Mumbai, Aug. 23: These Oscars are for acting green — and the nominees are not putting finishing touches to their acceptance speeches.
There is a growing sinking feeling that it will be business — and not environment — that will play a stellar role at the Earth Summit in Johannesburg. So on the eve of the show, an environment group has announced the Greenwash Academy Awards — or the Green Oscars — for global corporate giants who talk eco-friendly but act otherwise.
The winners will be declared tomorrow at a glittering cocktail at Balalaika Hotel in Johannesburg, though it’s not certain how many nominees will attend to collect their “Oscars” with a dollar sign embossed on them.
Earthsummit.biz — the portal that is giving away the awards along with NGOs Corpwatch, Friends of the Earth International and Groundwork – thinks “Greenwash” is a handy word to describe this trendy corporate crime.
“Greenwash”, it says, “is disinformation disseminated by an organisation so as to present an environmentally responsible public image. Derivative greenwashing.”
It is also defined as 1) The phenomenon of socially and environmentally destructive corporations attempting to preserve and expand their markets by posing as friends of the environment and leaders in the struggle to eradicate poverty; 2) Environmental whitewash; 3) Hogwash.
The list of nominees is glamorous: In the Best Green Actor category are Shell, BP and the World Business Council for Sustainable Development. The awards in the other categories are Best Picture, Best Director, Best Makeup, Best Supporting Government and a Lifetime Achievement Award.

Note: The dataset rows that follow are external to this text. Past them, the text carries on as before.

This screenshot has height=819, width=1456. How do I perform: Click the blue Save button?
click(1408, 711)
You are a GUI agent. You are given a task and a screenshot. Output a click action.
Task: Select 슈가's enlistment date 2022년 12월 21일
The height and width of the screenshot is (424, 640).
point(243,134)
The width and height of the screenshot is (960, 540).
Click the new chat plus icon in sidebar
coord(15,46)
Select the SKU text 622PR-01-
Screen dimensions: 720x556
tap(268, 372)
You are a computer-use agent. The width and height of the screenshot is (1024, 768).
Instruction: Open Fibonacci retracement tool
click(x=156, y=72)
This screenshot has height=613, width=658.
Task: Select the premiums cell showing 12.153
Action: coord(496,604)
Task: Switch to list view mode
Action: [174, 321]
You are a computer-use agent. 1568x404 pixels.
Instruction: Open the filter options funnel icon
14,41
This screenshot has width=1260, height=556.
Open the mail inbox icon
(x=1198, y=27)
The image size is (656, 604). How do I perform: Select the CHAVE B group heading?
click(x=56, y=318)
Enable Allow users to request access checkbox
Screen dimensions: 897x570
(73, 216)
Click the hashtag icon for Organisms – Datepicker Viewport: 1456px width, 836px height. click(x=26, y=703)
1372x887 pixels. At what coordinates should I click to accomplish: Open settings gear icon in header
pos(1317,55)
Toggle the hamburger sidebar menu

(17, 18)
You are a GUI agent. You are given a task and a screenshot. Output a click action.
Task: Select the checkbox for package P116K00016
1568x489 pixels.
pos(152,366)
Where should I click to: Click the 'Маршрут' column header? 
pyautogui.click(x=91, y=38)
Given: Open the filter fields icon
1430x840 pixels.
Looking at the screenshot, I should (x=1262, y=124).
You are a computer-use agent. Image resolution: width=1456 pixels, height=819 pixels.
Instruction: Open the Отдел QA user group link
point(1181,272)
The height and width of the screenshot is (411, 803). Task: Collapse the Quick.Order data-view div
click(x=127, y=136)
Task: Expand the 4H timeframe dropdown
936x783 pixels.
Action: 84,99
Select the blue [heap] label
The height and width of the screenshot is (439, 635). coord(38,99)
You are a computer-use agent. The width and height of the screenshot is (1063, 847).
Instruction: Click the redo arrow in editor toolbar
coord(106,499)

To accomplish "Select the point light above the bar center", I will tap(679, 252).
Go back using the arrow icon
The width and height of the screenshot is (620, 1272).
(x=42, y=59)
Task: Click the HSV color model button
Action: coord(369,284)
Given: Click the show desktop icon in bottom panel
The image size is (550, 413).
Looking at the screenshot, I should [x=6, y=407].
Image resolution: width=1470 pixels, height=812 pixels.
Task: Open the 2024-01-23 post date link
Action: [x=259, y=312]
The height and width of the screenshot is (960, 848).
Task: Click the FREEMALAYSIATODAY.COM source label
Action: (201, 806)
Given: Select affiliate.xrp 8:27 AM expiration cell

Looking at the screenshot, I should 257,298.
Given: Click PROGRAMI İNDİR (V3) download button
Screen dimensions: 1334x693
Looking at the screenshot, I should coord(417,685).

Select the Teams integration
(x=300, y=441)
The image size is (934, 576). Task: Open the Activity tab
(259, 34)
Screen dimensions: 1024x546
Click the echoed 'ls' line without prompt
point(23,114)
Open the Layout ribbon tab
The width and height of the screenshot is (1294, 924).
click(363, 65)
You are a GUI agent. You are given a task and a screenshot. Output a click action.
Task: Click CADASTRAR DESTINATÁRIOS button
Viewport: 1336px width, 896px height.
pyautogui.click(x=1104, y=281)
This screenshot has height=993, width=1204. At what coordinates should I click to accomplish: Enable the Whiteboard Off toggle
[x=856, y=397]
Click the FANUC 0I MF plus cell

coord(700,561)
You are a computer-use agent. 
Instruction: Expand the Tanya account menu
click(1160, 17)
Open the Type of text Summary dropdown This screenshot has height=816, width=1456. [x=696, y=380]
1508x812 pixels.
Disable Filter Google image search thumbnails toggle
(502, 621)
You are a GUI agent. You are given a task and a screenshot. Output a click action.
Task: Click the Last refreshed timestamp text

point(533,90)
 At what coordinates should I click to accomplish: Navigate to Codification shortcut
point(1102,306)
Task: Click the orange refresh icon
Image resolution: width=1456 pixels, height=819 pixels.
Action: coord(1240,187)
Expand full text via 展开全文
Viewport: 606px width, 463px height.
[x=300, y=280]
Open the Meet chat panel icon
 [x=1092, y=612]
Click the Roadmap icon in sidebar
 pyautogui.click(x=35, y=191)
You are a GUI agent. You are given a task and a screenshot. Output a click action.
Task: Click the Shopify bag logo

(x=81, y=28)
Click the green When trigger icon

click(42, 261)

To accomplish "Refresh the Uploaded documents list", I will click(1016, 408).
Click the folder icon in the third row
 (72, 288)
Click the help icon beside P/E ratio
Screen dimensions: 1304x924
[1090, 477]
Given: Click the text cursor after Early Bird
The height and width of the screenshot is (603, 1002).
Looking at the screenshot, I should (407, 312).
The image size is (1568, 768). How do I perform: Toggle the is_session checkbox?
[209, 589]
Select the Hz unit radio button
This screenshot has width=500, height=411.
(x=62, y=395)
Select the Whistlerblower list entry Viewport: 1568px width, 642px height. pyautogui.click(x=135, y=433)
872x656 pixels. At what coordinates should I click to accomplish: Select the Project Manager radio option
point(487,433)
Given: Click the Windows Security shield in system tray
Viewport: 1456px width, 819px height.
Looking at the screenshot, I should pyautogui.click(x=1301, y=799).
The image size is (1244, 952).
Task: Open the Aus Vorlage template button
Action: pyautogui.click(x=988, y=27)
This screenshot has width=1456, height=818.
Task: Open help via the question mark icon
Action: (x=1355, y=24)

“At the Earth Summit in Johannesburg this summer, as at the Rio Earth Summit 10 years ago, business will be playing a leading role. Governments have invited companies to be their partners in delivering sustainable development. We believe the achievements of business speak for themselves,” says Earthsummit.biz.
“In the spirit of Johannesburg, we have developed the Green Oscars to show the world how hard business is working to achieve sustainable development.”
Shell — also nominated for Best Greenwash, Lifetime Achievement — seems to be the most popular Green Actor.
“They have an advertisement that highlights a woman working to protect a seemingly third world country from the destructive behaviour of oil companies. She is held up as some kind of an angel activist, educating these people and helping them and seeking a cleaner future for the environment and in the end, she climbs in a helicopter and it flies away bearing the Shell logo. We see that she is not fighting the oil companies, she is the oil company,” adds the portal.
NOTE: “We received many nominations for this company.”
Also nominated for the Lifetime Awards are World Bank, Monsanto and Exxon-Mobil.
Phillip Morris gets a Best Picture nomination. Reason: “The Philip Morris Kosovo Refugee Ad is brilliant – they spent more money making the ad than the cost of the macaroni and cheese they fed the starving victims of genocide.”
April (Asia Pacific Resources Limited) has been nominated for Best Make-up. Reason: April has a devastating environmental impact but claims its supply (which comes from Indonesian rainforests) is sound.
The nominees for Best Supporting Government are South Africa and United States. UNEP and the UN Secretary General have been nominated for Best Supporting UN Agencies.
Earthsummit.biz activists, busy with the final details, inform us that “in a last-minute threat to the Green Oscars, Ronald McBellamy, a representative of McUnicef, has informed news agencies that he will disrupt the ceremony unless his agency is added to the list of nominees. McUnicef is a joint venture of McDonalds and Unicef.”
Master of ceremonies Oscar Green says: “McDonalds and Unicef do make bedfellows of surpassing strangeness. However, their nomination came too late to be considered by the Academy.”
Another omission: there’s no Indian company on the rolls of honour.